From nobody@FreeBSD.org  Mon Jul  9 10:18:22 2001
Return-Path: <nobody@FreeBSD.org>
Received: from freefall.freebsd.org (freefall.freebsd.org [216.136.204.21])
	by hub.freebsd.org (Postfix) with ESMTP id C44FB37B401
	for <freebsd-gnats-submit@FreeBSD.org>; Mon,  9 Jul 2001 10:18:21 -0700 (PDT)
	(envelope-from nobody@FreeBSD.org)
Received: (from nobody@localhost)
	by freefall.freebsd.org (8.11.3/8.11.3) id f69HIL899370;
	Mon, 9 Jul 2001 10:18:21 -0700 (PDT)
	(envelope-from nobody)
Message-Id: <200107091718.f69HIL899370@freefall.freebsd.org>
Date: Mon, 9 Jul 2001 10:18:21 -0700 (PDT)
From: Tracy Camp <campt@miralink.com>
To: freebsd-gnats-submit@FreeBSD.org
Subject: Possible interrupt masking trouble in sys/cam/cam_xpt.c
X-Send-Pr-Version: www-1.0

>Number:         28840
>Category:       kern
>Synopsis:       [cam] Possible interrupt masking trouble in sys/cam/cam_xpt.c
>Confidential:   no
>Severity:       serious
>Priority:       medium
>Responsible:    gibbs
>State:          closed
>Quarter:        
>Keywords:       
>Date-Required:  
>Class:          sw-bug
>Submitter-Id:   current-users
>Arrival-Date:   Mon Jul 09 10:20:01 PDT 2001
>Closed-Date:    Tue Sep 06 19:25:07 UTC 2011
>Last-Modified:  Tue Sep 06 19:25:07 UTC 2011
>Originator:     Tracy Camp
>Release:        4.3-RELEASE
>Organization:
MiraLink Corp
>Environment:
FreeBSD 4.3-RELEASE FreeBSD 4.3-RELEAE #126: Fri Jul 6 13:37:26 EDT 2001
root@bsd-4-3.miralink.com:/usr/src/sys/compile/TEST i386
>Description:
We have over a long period of time been experiencing seemingly random
crashes using FreeBSD 3.1 and now FreeBSD 4.3 all related to the disk i/o
system.  Our application uses a custom driver with a Qlogic ISP controller
operating in target mode.  After extensive source code auditing in our
driver code we could find no further problems.  However setting up sanity
checks in portions of the sys/cam/cam_xpt.c code showed what appeared to
be queue corruption due to invalid interrupt masking.  This problem only
shows up under rather heavy load.  Sorry to say our driver does a fair
amount of work at interrupt level so this may be the underlying trigger
problem.  However removing and replacing all splsoftcam() calls in
sys/cam/cam_xpt.c with splcam() entirely eliminated the problem.

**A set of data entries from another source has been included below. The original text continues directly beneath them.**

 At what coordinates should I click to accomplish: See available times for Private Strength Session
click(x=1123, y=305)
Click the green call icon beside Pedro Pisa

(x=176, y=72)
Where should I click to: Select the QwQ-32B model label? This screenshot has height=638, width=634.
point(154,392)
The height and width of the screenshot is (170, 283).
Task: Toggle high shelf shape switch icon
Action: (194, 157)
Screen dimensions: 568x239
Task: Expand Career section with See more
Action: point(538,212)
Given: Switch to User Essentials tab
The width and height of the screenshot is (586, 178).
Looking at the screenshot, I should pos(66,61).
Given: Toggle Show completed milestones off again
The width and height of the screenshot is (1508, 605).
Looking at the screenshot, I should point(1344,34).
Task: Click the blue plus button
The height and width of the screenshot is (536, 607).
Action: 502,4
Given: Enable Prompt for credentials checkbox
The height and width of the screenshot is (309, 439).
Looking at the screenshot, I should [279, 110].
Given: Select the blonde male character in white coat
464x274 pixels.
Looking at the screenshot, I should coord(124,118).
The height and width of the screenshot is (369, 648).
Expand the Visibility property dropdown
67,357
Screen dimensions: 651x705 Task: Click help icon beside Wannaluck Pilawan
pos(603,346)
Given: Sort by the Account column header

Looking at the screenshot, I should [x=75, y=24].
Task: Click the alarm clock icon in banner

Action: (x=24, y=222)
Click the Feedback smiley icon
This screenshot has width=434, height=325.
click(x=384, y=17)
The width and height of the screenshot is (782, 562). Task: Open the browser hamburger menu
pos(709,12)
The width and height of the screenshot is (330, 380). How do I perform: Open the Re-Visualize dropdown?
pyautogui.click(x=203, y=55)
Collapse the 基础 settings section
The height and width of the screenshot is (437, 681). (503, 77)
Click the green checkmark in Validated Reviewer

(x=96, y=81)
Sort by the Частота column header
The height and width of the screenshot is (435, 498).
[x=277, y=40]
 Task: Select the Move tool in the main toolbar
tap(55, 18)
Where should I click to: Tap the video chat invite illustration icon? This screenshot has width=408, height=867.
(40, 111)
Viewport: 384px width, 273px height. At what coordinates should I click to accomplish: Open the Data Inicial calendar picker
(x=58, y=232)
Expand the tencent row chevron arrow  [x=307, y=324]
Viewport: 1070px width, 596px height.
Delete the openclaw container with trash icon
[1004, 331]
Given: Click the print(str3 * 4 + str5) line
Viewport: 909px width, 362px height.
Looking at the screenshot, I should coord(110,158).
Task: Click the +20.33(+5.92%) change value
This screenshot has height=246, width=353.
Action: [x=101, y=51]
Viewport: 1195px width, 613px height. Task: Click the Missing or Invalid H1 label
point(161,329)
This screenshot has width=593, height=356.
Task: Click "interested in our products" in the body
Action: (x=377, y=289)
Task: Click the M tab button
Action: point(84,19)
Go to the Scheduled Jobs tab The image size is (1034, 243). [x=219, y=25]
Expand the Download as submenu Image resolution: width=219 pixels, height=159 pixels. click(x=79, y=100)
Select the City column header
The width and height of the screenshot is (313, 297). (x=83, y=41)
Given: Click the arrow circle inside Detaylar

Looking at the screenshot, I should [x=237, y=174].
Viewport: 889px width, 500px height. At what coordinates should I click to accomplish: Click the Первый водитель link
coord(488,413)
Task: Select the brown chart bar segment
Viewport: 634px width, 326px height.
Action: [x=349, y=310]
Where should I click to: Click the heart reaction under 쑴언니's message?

Specific problems we had encountered:

devstat_end_transaction HELP!! busy_count for da2 < 0 (-1)

this was shown to allways result from a devstat_end_transaction_buf
occuring within cam/sys/scsi/scsi_da.c:dadone()

panic: xpt_run_dev_allocq: Device on queue without any work to do

This was found after a bit of testing to be related directly to the next one:

Fatal Trap 12: page fault while in kernel mode

this was occuring within xpt_run_dev_allocq and was actually due to a NULL
pointer being returned by camq_remove on the device queue.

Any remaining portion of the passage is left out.